Equivalent vs Substitute

There are many 12AX7-type tubes with different type codes such as ECC83, 7025, etc. As explained in Everything You Need to Know About 12AX7 page; these tubes are really the same thing. They all are equivalent to 12AX7 tubes. In all practicality, these are all 12AX7.

There are also tubes that can substitute for 12AX7. These tubes have different conductance (gain) but have the same pinout and can directly substitute for 12AX7. In guitar amps, you can try different substitutions for 12AX7 to get a different tone.

12AX7 Substitution

TL;DR Yes, you can swap a 12AX7 with 12AT7, 12AU7, 12AY7, or 5751 tubes. They give you more headroom (i.e. distorts less), and the tone will be different.

12AT7, 12AU7, 12AY7, and 5751 tubes are related to 12AX7. These tubes were designed for different purposes than 12AX7, but they share the same pinout and filament voltage. In addition, characteristics are similar enough that they can be substituted for 12AX7.

Why They Sound Different

Ok, we're going to geek out a little here.

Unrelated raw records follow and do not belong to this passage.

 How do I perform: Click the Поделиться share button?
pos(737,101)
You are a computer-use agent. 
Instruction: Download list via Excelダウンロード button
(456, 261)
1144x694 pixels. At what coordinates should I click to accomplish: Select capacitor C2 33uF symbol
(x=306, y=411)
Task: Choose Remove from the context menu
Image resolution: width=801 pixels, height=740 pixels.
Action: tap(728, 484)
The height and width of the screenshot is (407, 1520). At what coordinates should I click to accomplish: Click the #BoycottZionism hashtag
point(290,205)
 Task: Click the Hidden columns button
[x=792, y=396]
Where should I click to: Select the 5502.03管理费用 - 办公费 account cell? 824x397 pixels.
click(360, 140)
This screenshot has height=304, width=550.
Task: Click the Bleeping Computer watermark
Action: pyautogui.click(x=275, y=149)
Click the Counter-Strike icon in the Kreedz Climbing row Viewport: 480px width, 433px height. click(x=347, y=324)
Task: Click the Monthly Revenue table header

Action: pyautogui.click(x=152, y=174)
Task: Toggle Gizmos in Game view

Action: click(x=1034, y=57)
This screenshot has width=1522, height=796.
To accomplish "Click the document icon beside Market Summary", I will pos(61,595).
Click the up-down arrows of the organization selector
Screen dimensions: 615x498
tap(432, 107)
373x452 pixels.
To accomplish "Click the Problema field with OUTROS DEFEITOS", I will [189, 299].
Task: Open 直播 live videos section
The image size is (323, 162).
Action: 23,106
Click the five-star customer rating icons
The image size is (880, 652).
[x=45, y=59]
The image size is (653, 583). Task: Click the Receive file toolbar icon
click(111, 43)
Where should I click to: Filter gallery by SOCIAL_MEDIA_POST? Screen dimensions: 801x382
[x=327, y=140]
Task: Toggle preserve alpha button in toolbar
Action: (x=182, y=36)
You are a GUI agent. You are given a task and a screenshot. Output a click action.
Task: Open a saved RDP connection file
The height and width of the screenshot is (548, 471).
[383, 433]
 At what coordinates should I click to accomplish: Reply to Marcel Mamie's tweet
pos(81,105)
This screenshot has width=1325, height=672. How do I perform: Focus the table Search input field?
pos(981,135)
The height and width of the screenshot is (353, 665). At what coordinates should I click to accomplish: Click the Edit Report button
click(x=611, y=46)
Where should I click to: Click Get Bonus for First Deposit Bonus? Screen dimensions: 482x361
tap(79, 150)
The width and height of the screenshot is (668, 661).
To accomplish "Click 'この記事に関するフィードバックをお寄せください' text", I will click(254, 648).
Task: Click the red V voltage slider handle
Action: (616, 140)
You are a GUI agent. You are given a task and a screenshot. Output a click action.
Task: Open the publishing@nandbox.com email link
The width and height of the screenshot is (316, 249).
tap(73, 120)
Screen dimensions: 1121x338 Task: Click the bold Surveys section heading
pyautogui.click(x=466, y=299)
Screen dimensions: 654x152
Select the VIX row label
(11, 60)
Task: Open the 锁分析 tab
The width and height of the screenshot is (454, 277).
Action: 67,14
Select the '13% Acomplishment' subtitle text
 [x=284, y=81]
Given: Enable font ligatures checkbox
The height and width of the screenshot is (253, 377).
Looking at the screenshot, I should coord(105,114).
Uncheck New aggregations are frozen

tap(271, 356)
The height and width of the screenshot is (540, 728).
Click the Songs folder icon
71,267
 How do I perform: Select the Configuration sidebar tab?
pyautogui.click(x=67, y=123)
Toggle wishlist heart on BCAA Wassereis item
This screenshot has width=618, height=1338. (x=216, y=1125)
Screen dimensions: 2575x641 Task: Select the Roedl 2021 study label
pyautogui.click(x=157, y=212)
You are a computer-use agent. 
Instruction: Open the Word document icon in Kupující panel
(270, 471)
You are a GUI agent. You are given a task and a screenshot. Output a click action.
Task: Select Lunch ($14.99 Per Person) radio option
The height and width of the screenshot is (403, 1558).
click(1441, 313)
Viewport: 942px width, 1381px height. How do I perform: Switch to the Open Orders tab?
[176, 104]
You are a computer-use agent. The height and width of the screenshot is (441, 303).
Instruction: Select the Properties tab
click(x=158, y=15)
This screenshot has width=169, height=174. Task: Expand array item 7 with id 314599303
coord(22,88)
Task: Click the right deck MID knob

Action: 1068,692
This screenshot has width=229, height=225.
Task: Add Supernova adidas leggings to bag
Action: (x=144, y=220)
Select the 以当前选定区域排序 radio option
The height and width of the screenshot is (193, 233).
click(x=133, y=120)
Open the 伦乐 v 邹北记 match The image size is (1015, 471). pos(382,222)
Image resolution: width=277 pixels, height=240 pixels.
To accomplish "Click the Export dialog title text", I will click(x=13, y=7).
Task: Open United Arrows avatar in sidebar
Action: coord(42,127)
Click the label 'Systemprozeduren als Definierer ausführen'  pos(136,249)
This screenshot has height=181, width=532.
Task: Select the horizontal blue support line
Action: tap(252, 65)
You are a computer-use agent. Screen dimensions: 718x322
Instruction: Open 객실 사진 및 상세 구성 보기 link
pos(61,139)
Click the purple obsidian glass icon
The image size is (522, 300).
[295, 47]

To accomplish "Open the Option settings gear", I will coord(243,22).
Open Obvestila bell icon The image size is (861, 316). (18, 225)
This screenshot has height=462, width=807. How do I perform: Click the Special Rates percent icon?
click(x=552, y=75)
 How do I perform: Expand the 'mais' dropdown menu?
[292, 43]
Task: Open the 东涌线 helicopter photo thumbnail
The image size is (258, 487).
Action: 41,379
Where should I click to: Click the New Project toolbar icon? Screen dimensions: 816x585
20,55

The main difference between 12AX7 and other tubes is often described as the gain, specifically the amplification factor. 12AX7 has an amplification factor of 100, where 12AT7 has 60, 12AY7 has 40, etc., so the amp's gain changes by something along that line. At least, that's how it's often explained.

While this is partly true, it's a little more complicated than that.

Tubes like 12AX7 are most often used in a common-cathode circuit. The gain of such a circuit is determined not just by the tube's amplification factor (mu), but also by the transconductance (gm) and internal plate resistance (Ra). All three parameters differ quite a bit between the tube types. These parameters come into play and affect both gain and frequency response, resulting in different tone.

This is why tubes such as 5751 (gain factor 70) and 12AT7 (gain factor 60) still provide plenty of gain and crunch even though they are supposedly much lower in gain. And tubes like 12AY7 and 12AU7 will sound much quieter than the amplification factor implies. In addition, the tubes also sound different due to different frequency responses.

Which Type To Try?

In general, if you want to tame an amp that distorts too easily, you will want to try 12AT7 or 5751. These tubes will give you better control if your amp tends to get washed out as you turn up the gain.

If you want more headroom for a clean tone, 12AU7 or 12AY7 will be your best bet. These tubes will provide a clean tone, but you will often need to turn up the amp.

One other thing to note is that these tubes not only change the amp's gain but will also change the tone. This is because parameters like internal plate resistance (Ra) can impact the frequency response. If the tone is more bass-heavy, it tends to distort more and may seem like you have more gain.

So it's best to get more than one type to see what works best for you.

What About Other 12AX7?

Before trying different tube types like 12AT7 or 5751, you may want to try a different 12AX7 tube first. The differences are subtle but definitely noticeable.

For example, if you are using a JJ ECC83S, which can be a bit darker sounding, you may want to try TungSol 12AX7. And if you are using TungSol 12AX7, a long plate 12AX7 such as Mullard 12AX7 will give you a different tone.

Will My Amp be Quieter?

If you are simply looking to make your amp quieter, we found that preamp tube swap won't always work. This is because swapping 12AX7 with another type changes the tone and headroom of the amp. Swapping 12AX7 is more like tuning the amp's tone rather than controlling the overall volume. If you really want a quieter amp while keeping the same tone, it's best to use an attenuator.